Contraction-excitation feedback may be an important factor in arrhythmogenesis in patients with heart failure. We have previously demonstrated the contrasting effects of raising left ventricular end-diastolic pressure on action potential duration in dog and guinea pig hearts. The current study was undertaken to assess whether these differing effects might reflect differences in the effect of varying left ventricular end-diastolic pressure on systolic shortening in the two models. Two models were studied and compared. In open chest dog hearts and isolated guinea pig hearts, measurements of myocardial segment length were made while left ventricular end-diastolic pressure was raised and lowered at constant left ventricular peak systolic pressure. Action potentials were also recorded while left ventricular end-diastolic pressure was changed. The dog hearts were studied further in a manner aimed at reproducing the contraction pattern of the guinea pig hearts. In the in situ dog heart, elevation of left ventricular end-diastolic pressure, and the consequent increase in end-diastolic segment length, was accompanied by a marked increase in systolic shortening, such that minimum systolic segment length remained unchanged.

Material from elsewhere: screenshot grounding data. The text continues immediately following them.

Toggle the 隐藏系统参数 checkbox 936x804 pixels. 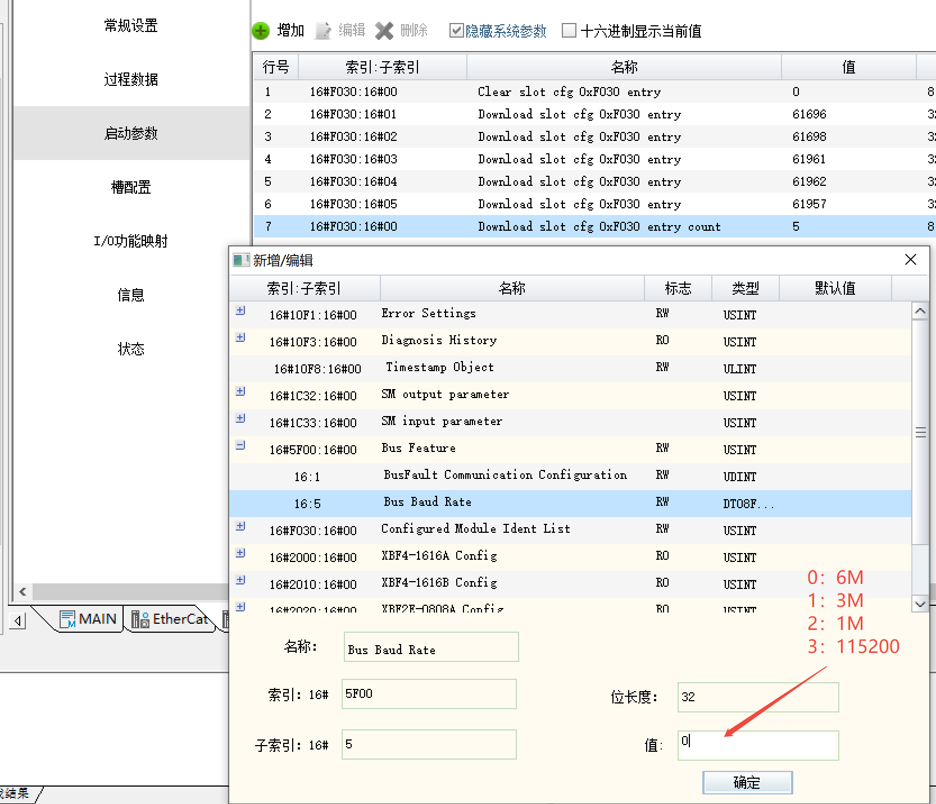(456, 30)
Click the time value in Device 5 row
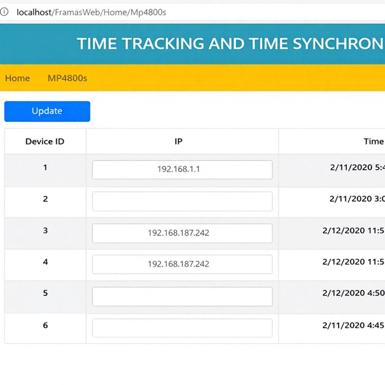Viewport: 385px width, 385px height. (x=353, y=293)
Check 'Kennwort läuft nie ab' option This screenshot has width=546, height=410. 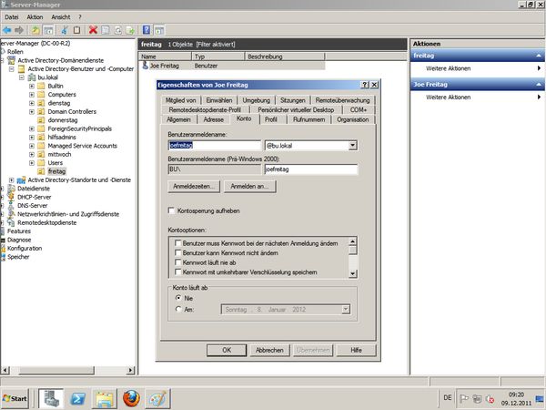click(179, 262)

Elevation of left ventricular end-diastolic pressure was accompanied by a prolongation of action potential duration. In the in vitro guinea pig model, elevation of left ventricular end-diastolic pressure was accompanied by more modest changes in systolic shortening, which were not sufficient to compensate for increased diastolic segment length. Consequently, minimum systolic segment length increased as the hearts dilated. Elevation of left ventricular end-diastolic pressure was accompanied by a shortening of action potential duration. In a further series of experiments, the effects of increased left ventricular end-diastolic pressure were studied in the dog model while allowing aortic pressure to rise, thereby restricting systolic shortening. Under these circumstances, the dog model was similar to the guinea pig model, with an increase in left ventricular end-diastolic pressure causing a shortening of action potential duration. Our results suggest that the effects of preload changes on action potential duration depend on accompanying changes in systolic shortening. This suggests a possible role for contraction-excitation feedback in arrhythmogenesis in patients with regional wall-motion abnormalities.